背が高くガタイが良いからみんなに怖がられガチだけど案外優しい。
ただ、口下手だからあまり人には話しかけるところを見たことがない。
私の大切な友人のひとりだ。
「元気なさそうだから」
「元気はあるけど、考え事してて」
「話して」
「唐突!」
こういうところが律の面白いところで私が仲良くしようと思ったきっかけでもある。
友達思いで、思ったことをちゃんとした日本語で伝えられない。
そんなところが彼のいい所である。
「二人だけの秘密ね。 」
「うん」
言おうか迷ったが瑞稀の親友ならば何か教えてくれるかもしれないという淡い期待を抱き言うことにした。
「実はね、瑞稀のこと好きになっちゃった」
「え?」
「これ、内緒ね?」
頭の中が真っ白になった。
好きな人には好きな人がいる、らしい。
その好きな人が俺の親友。
高校に入った時、俺は口下手で上手く話すことが出来なかった。
そんな中、凛華は俺を会話の輪の中に入れてくれた。
その少しの優しさに惹かれたんだと思う。
けれど、凛華が好きなのは瑞稀だ。
俺にも瑞稀と同じように話しかけることが出来ていたら今は俺の方を向いていてくれたのだろうか。

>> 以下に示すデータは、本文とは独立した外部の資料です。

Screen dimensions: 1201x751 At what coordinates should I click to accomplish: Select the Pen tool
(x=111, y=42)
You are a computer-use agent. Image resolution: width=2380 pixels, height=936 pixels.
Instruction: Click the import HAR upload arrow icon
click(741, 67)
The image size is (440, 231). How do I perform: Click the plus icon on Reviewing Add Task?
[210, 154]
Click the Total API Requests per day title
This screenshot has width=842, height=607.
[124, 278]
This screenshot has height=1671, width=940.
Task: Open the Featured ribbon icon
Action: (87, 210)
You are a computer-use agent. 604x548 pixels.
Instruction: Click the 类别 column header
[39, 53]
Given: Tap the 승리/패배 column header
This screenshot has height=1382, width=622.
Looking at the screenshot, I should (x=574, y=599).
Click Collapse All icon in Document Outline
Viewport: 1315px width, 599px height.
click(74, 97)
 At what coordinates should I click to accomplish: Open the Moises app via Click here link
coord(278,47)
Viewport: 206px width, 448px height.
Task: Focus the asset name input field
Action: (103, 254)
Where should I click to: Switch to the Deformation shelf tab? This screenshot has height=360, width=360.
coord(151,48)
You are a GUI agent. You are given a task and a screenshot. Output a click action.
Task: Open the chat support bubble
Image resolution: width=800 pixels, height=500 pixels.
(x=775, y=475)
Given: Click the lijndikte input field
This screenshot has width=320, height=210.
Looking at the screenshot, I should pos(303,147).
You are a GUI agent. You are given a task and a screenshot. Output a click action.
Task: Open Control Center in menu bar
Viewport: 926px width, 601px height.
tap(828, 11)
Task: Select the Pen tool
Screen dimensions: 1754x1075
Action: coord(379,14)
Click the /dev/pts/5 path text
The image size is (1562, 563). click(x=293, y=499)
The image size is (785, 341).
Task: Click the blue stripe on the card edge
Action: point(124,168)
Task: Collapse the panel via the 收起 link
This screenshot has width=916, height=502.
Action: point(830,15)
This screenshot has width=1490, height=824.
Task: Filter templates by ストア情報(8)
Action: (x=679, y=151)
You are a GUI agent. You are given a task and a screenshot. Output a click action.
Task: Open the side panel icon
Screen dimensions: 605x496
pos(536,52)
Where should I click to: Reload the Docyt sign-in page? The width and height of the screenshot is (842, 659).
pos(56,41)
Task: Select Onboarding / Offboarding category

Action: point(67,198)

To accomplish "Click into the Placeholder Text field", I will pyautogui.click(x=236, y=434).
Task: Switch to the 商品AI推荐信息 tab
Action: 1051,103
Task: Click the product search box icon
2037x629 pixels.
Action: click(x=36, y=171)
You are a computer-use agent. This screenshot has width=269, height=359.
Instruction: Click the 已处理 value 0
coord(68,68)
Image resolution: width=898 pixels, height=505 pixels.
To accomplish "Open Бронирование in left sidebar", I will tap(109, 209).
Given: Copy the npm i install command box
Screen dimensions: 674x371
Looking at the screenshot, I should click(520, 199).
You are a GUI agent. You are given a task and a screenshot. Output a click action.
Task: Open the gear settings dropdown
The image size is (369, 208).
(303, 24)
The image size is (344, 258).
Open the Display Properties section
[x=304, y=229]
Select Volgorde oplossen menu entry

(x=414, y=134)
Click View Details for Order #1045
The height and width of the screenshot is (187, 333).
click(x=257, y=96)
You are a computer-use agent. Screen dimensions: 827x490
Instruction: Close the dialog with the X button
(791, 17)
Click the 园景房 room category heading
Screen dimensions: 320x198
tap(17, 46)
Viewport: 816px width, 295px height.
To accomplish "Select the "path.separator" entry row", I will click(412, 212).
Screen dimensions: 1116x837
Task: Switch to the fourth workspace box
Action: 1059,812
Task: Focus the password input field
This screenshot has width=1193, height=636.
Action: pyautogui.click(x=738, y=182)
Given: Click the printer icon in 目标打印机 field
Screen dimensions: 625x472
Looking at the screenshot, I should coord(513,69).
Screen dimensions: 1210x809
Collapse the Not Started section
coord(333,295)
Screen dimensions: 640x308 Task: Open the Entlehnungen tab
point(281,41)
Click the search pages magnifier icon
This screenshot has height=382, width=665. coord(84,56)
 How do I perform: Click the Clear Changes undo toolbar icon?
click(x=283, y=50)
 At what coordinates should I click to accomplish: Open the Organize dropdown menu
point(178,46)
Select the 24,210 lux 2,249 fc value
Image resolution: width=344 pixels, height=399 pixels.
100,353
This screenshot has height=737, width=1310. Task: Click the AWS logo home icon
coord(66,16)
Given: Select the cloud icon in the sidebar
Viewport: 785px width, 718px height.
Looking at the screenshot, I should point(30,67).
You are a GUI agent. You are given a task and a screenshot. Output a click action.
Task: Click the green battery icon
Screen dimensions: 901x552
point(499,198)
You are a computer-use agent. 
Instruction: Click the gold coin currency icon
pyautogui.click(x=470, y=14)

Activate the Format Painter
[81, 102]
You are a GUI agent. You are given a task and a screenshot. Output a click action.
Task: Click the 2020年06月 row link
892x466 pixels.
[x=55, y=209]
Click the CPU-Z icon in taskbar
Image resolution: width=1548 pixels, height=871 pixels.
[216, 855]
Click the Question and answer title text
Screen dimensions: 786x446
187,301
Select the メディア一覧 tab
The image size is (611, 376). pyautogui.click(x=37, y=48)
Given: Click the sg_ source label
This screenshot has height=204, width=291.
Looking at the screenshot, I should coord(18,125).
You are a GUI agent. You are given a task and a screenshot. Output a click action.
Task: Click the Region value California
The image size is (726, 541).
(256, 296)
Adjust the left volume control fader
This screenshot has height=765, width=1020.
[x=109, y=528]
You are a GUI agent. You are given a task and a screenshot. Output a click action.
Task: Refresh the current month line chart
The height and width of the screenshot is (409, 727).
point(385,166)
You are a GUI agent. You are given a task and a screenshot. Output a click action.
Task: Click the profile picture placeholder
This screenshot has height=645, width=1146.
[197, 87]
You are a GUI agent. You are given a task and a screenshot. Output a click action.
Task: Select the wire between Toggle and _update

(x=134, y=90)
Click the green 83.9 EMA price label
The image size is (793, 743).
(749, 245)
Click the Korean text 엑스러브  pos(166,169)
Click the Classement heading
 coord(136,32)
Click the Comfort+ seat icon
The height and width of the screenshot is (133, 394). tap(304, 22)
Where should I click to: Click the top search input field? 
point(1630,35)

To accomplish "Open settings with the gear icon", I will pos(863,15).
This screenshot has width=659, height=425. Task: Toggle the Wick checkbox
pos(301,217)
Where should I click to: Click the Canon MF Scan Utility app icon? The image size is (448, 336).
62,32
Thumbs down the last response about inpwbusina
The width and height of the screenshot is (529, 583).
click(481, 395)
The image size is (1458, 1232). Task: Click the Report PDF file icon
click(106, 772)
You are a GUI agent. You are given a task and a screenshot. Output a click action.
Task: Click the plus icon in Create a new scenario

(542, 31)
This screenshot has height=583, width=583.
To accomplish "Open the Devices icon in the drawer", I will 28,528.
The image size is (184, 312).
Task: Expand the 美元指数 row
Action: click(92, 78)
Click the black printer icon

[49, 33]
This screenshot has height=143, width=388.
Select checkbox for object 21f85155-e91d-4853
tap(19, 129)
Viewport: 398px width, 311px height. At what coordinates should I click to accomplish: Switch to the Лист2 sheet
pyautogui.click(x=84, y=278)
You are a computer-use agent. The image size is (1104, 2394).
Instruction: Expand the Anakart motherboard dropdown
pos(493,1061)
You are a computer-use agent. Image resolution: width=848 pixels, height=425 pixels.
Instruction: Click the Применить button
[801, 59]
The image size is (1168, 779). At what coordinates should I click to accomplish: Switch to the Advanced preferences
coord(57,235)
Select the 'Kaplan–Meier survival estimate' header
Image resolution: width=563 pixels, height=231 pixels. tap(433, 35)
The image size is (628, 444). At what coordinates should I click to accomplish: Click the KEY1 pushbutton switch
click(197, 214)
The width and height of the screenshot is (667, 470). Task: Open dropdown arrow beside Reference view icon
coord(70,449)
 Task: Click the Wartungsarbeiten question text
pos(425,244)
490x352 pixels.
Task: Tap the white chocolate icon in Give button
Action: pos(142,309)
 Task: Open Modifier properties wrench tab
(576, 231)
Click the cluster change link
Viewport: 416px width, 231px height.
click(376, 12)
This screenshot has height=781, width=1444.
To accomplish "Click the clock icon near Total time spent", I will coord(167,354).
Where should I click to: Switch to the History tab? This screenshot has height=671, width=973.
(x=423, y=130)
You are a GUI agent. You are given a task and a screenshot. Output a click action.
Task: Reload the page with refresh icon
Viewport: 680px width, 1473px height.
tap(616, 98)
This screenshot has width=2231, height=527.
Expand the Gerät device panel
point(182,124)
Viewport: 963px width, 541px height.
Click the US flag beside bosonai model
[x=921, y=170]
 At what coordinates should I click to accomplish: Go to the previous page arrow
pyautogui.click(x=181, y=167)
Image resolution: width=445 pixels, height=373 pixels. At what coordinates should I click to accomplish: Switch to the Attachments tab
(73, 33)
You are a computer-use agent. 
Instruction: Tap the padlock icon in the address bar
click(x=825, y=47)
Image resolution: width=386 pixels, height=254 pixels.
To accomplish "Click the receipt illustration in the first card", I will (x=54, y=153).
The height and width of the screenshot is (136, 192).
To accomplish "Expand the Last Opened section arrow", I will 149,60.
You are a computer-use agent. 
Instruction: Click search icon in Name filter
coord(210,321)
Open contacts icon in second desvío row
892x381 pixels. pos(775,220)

野球が好きで入った高校には瑞稀がいたからそれが嬉しいだけだったあの頃。
自分にとって何が正解で何が不正解か分からない。
凛華を応援するべきか邪魔をするべきか分からない。
好きな人には幸せになって欲しいなんてよく言うものだと思う。
好きな人は自分が幸せにしたいに決まってる。
きっと凛華も瑞稀に対して同じ気持ちなのだろう。
諦めるにはまだ知識が足りなさすぎる。
「瑞稀はさ、彼女とか作んないの?」
「彼女?まぁ出来るなら欲しいよね、みんな」
授業中のグループワーク。
前後の席の私たちは同じ班。
4人班なのにふたりがどこか別の班に行ってしまい残った私たちで考えている。
嬉しいと素直に思った。
多分、こうやってふたりで話せるのなんて奇跡と同じ確率だから。
「好きな人とかは?いないの」
「好きな人ねぇ、どうだろ」
この反応はどうだろう。いないなら普通にいないって言うだろうしいるのかもしれない。
「ねぇどっち?」
「よく分かんない」
分からないという返答がどういう意味なのかはいまいち掴めないが、彼にはきっとそういう相手がいるのだと思う。
それが私なのか、私以外なのか。
分からない。何もかも。怖くなった。
好きな人、なのかは分からないけれど憧れの人はいる。
ひとつ上の先輩で美人で頭も良く運動神経抜群で性格も良い。
ずっと、部活中見ているだけだった。
綺麗な姿勢で打つシュートも毎日、朝早くに来て頑張る姿も素敵な人だと興味が湧いていた。
何も始まらない。
何も発展しないと思っていた。
あれは確か高一の冬頃だった気がする。
「あれ?なんでみんな来ないんだよ」
その日は学校の体育館で午後練が入っており俺はいつものように部室へ行き自主練をしていた。
ただ時間になっても誰も来ない。
不思議に思っていた俺に憧れの先輩苺華先輩が声を掛けてくれた。
「1年生?バスケ部なら今日の練習無くなったって聞いてるけど、、」
「え!本当ですか?」
「うん、連絡してみて」
「分かりました。ありがとうございます。」
その時初めて苺華先輩と話した。
思っていた通り困っていた俺に声をかけてくれる優しさ。
心を惹かれた。
そこから先輩とよく話すようになり連絡先を交換し、時々一緒に帰るようになった。
付き合うだとかそういう話にはなら無いが一緒にいるだけで幸せだと思える。
これを恋と呼ぶのだろうか。
何も分からない俺に先輩は沢山話題を振ってくれた。
先輩の話を聞くのも好きだった。
世界史の先生がとかチームメイトの人がとか先輩の他愛のない話を聞く度に先輩を知れるようで楽しくて仕方がなかった。
先輩のことをもっと知りたいと素直に思った。
ただそれだけだった。
ただ、先輩に惹かれているのは事実だと思う。
恋だとか愛だとかそんなに明確にしなければならないものなのか。
その人を思う気持ちは全て好きだし、愛だと思うから気持ちをわざわざ言葉にする必要性を感じない。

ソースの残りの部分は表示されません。